I’m playing with torch.autograd.graph.saved_tensors_hooks to compress the tensors. I found during the process, the following two codes look to have different memory usage (assuming x.size()>> b.size()).
case a)
x = f(a)
y = matmul(x.T, b)
z = matmul(x, c)
case b)
x = f(a)
y = matmul(b.T, x)
z = matmul(x, c)
It looks the case b) keeps using the same x in forward of y,z (verified with id()), while the case a) creates a new instance to save x.T (verified with id()). In that sense, can I say b) is more memory efficient?
Also as a related question, it looks pytorch doesn’t duplicate the same tensor for the forward/backward by looking at the python id of tensors.
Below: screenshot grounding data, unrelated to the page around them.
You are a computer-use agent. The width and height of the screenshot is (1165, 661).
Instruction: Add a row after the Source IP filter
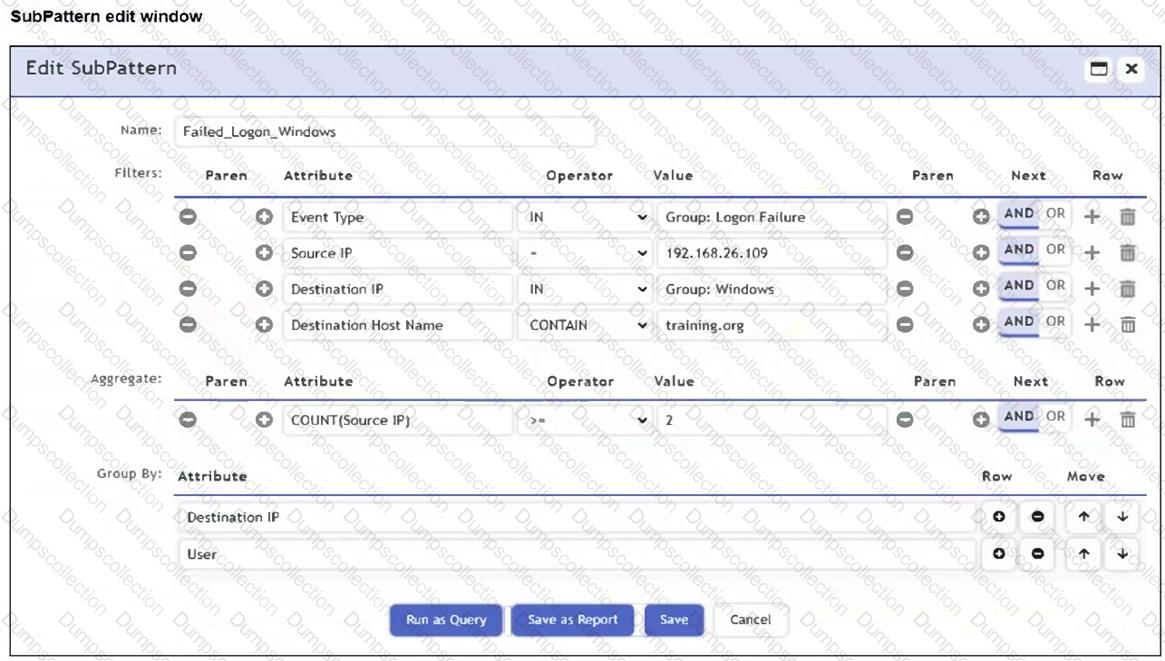coord(1092,253)
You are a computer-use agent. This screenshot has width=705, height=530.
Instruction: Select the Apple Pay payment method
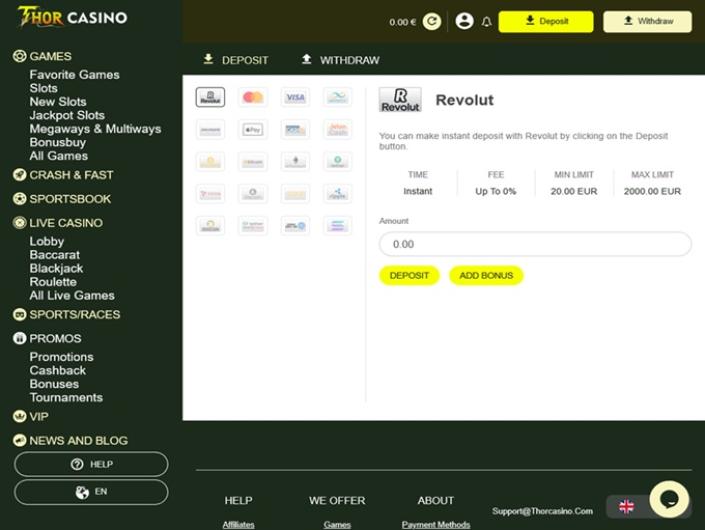253,129
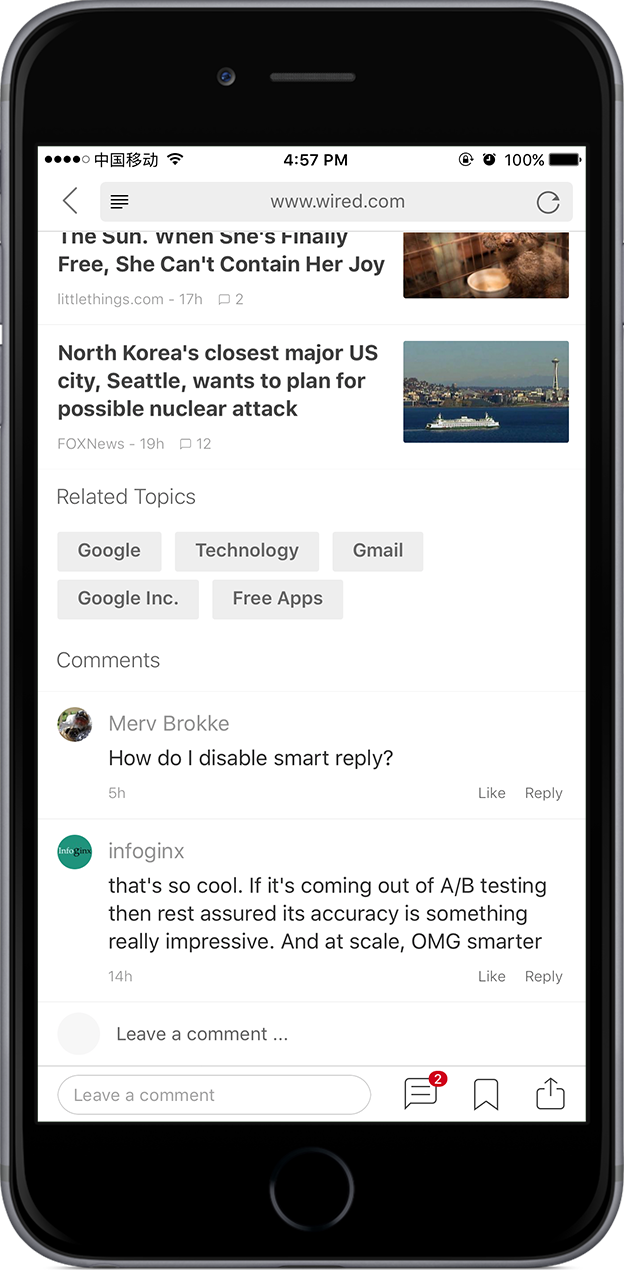Reply to infoginx's comment
Screen dimensions: 624x1270
point(544,977)
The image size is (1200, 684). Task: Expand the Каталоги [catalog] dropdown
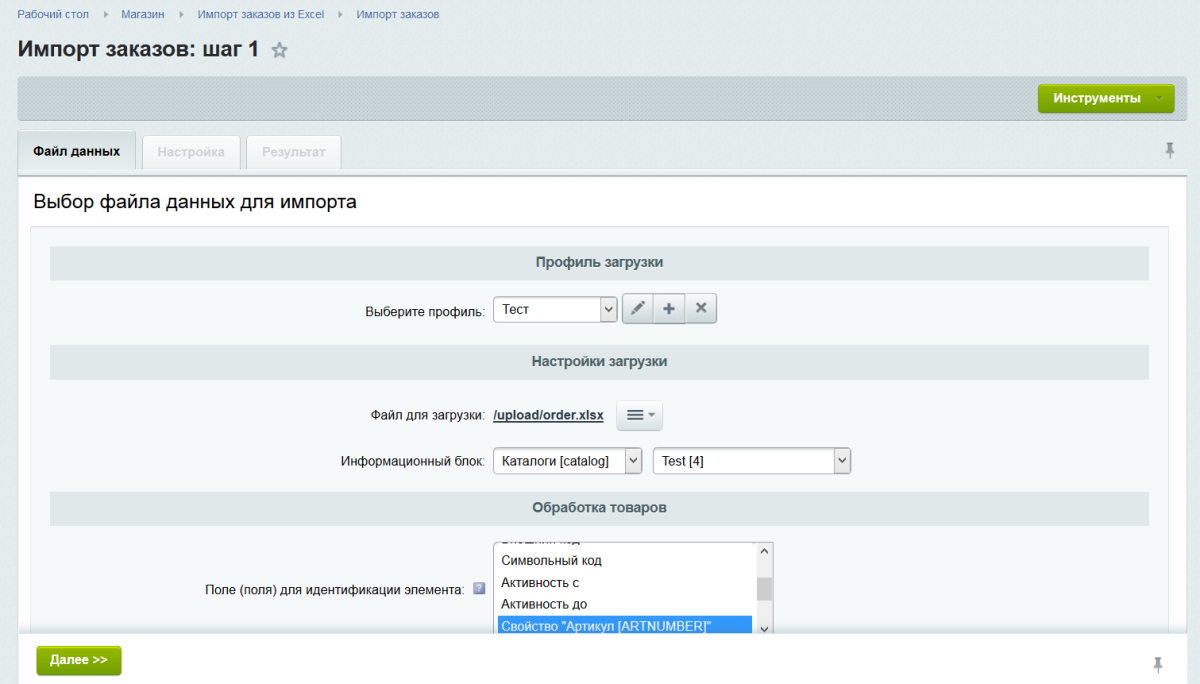[x=567, y=461]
Is this the right way to check if two tensors point to the same memory allocation?
thanks @ptrblck , but does it hold true for the backward case? Doesn’t autogrid make independent copies of b and b.T? Please correct me if I’m wrong. But if I’m right, then
case a) stores: x, x.T, b, c
case b) stores: x, b.T, b, c
Since x.size()>> b.size(), case a) needs more memory for backward?
No, this should also not be the case and you could profile the memory usage via torch.cuda.memory_summary() to compare both approaches.
print(torch.cuda.memory_summary())
x = torch.randn(1024, 1024).cuda().requires_grad_(True)
b = torch.randn(1024, 1).cuda().requires_grad_(True)
c = torch.randn(1024, 512).cuda().requires_grad_(True)
# y = torch.matmul(x.T, b)
# print(torch.cuda.memory_summary())
# y.mean().backward()
# print(torch.cuda.memory_summary())
# z = torch.matmul(x, c)
# z.mean().backward()
# print(torch.cuda.memory_summary())
y = torch.matmul(b.T, x)
print(torch.cuda.memory_summary())
y.mean().backward()
print(torch.cuda.memory_summary())
z = torch.matmul(x, c)
z.mean().backward()
print(torch.cuda.memory_summary())